- PROBLEM DESCRIPTION
Locate all lines in the data below that hold "color" and show them.

- LISTED RECORDS
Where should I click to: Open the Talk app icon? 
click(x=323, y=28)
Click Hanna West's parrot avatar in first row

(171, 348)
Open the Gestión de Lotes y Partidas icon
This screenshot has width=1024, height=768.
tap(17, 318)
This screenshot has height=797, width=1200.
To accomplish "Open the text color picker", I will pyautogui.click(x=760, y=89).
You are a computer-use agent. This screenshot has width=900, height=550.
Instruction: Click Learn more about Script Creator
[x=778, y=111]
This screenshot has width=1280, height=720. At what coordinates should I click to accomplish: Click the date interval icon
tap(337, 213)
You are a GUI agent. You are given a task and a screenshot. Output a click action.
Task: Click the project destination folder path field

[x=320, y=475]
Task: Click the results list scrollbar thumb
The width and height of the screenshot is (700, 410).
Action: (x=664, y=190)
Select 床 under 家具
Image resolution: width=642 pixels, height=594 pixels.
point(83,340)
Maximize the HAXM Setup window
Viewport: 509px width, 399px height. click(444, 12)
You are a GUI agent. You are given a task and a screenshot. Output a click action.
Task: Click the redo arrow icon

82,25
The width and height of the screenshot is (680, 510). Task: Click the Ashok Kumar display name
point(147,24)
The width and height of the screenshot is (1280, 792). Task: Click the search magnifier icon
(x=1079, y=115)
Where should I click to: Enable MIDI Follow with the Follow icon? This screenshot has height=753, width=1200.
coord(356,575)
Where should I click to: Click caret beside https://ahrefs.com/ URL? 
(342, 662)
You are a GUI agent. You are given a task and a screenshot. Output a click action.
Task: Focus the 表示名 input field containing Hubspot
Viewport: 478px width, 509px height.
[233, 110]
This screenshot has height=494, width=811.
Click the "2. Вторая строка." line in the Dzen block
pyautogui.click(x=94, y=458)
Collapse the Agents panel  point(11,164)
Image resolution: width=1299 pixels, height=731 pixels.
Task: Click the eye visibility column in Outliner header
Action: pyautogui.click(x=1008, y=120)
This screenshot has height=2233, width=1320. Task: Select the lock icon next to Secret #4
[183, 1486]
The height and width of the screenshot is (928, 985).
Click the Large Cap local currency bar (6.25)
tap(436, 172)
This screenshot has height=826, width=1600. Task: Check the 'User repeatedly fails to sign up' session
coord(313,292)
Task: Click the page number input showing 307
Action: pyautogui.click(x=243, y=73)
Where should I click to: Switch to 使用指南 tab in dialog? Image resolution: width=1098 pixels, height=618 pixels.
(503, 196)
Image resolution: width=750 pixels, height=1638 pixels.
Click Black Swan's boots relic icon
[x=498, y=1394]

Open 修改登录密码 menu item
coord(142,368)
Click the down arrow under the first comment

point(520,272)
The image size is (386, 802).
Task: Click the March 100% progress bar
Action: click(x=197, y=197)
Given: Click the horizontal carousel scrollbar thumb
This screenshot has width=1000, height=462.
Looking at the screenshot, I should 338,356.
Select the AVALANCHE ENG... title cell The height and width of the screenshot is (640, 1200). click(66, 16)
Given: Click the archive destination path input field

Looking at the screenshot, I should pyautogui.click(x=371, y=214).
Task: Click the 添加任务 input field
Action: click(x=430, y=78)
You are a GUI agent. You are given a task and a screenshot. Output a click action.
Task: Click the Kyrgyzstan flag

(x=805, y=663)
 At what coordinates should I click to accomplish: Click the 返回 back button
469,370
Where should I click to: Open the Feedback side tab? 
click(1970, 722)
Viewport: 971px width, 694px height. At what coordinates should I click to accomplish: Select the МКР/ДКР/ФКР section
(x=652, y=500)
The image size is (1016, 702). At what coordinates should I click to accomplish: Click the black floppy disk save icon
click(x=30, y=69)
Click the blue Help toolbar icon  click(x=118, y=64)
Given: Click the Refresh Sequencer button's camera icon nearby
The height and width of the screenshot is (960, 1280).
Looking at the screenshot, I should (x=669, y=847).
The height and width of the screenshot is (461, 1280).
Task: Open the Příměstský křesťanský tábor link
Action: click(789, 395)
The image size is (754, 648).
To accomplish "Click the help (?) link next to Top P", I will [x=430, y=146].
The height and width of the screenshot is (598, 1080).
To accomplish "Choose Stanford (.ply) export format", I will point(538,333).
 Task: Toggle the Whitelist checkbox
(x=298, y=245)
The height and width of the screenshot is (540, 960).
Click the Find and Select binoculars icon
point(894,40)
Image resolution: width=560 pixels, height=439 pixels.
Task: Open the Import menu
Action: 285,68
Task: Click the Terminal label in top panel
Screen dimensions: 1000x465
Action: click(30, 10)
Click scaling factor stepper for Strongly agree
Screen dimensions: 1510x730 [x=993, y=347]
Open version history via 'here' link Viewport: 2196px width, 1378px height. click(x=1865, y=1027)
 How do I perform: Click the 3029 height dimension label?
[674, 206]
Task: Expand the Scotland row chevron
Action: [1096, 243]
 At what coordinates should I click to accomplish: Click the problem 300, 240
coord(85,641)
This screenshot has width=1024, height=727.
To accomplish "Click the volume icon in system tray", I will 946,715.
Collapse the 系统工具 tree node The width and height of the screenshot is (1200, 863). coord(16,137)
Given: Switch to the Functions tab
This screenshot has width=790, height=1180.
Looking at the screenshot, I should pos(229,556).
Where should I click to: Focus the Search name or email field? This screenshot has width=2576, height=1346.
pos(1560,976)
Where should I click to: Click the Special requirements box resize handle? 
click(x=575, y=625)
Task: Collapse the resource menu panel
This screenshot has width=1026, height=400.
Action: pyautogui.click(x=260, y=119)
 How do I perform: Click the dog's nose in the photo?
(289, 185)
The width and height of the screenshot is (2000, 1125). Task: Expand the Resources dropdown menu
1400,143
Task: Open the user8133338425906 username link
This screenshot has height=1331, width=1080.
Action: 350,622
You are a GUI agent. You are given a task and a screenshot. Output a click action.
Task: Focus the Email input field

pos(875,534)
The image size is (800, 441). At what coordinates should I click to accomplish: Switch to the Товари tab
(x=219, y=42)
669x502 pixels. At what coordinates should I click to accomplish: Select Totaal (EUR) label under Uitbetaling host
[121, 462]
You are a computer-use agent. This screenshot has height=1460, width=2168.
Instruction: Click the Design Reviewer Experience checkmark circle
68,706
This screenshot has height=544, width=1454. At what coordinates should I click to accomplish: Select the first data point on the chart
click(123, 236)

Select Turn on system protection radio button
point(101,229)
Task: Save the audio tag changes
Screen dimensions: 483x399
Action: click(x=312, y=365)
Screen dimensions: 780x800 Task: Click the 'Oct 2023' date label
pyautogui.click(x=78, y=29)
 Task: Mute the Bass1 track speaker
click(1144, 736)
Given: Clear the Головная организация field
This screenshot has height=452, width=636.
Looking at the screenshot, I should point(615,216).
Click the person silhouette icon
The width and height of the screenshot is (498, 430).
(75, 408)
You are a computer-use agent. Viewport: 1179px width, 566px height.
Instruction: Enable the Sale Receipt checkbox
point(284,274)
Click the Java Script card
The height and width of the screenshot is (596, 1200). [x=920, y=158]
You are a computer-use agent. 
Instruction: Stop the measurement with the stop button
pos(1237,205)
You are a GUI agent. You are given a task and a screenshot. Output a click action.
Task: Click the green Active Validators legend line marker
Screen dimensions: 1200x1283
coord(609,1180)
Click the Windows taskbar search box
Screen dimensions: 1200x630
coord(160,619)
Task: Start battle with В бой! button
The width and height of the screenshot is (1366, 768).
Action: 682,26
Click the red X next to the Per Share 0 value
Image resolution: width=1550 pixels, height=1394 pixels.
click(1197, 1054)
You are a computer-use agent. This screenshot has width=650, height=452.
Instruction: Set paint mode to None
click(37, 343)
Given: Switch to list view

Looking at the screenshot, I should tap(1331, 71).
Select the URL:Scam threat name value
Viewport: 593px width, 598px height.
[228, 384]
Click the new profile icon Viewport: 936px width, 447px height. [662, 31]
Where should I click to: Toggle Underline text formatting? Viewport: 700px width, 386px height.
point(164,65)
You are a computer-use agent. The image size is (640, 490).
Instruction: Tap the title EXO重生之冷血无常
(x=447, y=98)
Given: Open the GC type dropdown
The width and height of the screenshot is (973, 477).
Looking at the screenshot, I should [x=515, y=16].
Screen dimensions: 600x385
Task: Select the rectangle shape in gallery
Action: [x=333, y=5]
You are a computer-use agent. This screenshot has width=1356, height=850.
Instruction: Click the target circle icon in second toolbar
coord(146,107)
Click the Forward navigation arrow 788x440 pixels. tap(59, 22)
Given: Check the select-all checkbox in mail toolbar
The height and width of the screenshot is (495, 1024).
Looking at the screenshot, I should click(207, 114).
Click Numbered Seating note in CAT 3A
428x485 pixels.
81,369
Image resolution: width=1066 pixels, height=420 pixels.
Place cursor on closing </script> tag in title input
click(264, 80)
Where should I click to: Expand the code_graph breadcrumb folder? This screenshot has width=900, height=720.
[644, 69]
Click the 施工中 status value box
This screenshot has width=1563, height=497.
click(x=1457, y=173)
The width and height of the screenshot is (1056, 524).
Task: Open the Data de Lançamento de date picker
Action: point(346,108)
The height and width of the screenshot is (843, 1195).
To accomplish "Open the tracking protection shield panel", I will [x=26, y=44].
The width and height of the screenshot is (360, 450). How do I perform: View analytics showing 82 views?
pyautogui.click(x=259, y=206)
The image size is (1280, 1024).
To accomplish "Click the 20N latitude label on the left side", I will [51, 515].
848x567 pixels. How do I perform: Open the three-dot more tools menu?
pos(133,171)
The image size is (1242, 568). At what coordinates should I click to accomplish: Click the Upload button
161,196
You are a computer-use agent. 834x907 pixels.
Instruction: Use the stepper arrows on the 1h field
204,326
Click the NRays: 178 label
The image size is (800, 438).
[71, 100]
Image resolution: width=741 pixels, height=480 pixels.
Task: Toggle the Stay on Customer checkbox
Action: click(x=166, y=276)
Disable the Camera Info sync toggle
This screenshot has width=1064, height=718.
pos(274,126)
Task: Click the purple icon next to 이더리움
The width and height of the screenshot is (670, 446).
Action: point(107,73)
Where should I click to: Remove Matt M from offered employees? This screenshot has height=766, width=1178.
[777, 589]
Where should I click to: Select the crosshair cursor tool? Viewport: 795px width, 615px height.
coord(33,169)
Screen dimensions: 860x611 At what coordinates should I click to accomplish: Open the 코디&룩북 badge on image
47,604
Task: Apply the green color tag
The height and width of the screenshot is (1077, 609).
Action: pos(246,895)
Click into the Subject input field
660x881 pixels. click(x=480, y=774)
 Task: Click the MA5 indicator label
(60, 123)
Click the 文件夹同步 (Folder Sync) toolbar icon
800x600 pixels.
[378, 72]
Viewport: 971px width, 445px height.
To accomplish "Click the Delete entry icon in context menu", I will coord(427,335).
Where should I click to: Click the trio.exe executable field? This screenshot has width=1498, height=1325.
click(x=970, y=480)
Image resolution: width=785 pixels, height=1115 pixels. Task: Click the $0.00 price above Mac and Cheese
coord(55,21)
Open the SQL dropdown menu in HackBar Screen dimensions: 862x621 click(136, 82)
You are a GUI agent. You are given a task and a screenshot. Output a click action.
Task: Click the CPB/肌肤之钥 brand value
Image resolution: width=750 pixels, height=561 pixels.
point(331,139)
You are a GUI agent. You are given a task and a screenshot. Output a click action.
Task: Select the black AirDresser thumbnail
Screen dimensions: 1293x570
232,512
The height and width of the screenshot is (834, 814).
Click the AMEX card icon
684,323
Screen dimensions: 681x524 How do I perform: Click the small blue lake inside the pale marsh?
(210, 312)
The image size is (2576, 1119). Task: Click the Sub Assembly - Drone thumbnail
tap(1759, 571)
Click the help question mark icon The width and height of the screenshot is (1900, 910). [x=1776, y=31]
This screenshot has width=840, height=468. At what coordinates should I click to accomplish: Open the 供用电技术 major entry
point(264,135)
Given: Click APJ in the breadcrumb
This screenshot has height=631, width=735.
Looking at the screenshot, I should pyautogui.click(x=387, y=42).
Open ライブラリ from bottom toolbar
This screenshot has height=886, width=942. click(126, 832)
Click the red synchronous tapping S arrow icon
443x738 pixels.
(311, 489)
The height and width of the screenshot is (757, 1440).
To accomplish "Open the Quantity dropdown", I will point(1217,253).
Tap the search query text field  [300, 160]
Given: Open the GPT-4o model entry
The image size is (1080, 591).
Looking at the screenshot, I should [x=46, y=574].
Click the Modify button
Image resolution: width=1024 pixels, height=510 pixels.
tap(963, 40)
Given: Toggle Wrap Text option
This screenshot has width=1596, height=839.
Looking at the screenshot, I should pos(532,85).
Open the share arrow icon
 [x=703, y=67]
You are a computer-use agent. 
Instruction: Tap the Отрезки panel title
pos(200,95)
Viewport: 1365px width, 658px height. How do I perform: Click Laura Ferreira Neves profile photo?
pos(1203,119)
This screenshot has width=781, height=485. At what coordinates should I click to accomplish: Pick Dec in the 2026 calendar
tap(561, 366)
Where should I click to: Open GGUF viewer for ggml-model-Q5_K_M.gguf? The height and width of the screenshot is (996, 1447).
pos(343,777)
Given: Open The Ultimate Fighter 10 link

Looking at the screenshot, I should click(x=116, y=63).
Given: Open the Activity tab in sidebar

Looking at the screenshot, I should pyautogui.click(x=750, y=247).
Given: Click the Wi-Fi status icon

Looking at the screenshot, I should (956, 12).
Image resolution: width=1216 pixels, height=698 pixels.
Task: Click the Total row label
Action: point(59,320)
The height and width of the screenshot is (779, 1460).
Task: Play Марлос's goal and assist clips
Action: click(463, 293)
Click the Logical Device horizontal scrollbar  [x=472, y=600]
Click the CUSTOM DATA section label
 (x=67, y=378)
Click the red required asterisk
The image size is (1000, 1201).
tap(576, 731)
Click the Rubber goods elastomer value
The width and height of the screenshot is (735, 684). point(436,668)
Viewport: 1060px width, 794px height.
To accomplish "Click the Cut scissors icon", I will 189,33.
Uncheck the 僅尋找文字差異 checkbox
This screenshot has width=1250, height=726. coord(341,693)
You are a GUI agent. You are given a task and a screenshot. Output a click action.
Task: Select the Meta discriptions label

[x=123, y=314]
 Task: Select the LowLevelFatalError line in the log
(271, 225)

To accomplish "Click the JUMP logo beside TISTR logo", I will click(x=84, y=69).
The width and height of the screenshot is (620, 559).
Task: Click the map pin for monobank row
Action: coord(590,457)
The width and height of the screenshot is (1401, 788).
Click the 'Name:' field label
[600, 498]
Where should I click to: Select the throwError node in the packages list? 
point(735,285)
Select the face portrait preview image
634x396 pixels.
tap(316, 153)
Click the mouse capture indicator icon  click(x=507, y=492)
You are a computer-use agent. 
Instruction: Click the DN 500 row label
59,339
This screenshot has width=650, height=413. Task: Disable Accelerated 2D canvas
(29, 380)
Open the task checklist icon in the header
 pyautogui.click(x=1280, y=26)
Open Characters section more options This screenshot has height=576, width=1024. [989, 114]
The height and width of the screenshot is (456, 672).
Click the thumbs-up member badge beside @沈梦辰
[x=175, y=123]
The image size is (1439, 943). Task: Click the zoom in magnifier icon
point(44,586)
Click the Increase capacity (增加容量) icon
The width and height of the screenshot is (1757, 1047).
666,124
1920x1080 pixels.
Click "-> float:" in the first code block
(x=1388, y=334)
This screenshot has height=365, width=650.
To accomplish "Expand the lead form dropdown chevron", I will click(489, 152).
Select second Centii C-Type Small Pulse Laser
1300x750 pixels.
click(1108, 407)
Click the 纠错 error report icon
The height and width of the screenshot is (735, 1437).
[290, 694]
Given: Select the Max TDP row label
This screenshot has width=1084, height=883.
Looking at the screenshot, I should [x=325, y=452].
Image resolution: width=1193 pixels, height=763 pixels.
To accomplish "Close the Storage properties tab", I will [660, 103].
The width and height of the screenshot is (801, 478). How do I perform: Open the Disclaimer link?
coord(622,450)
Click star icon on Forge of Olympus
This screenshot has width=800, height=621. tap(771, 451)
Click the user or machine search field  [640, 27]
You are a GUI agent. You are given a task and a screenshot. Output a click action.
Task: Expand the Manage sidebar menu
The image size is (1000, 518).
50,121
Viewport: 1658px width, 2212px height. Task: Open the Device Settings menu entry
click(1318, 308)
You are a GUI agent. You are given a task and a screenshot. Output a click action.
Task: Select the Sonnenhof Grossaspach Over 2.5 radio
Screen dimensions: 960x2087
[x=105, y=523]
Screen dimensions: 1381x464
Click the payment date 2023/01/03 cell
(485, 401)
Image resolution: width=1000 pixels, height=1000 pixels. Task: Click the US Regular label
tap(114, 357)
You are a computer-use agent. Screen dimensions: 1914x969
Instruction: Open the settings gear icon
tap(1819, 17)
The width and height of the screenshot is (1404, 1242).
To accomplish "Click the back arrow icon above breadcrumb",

- ANSWER SECTION
To accomplish "Open the text color picker", I will pyautogui.click(x=760, y=89).
Task: Apply the green color tag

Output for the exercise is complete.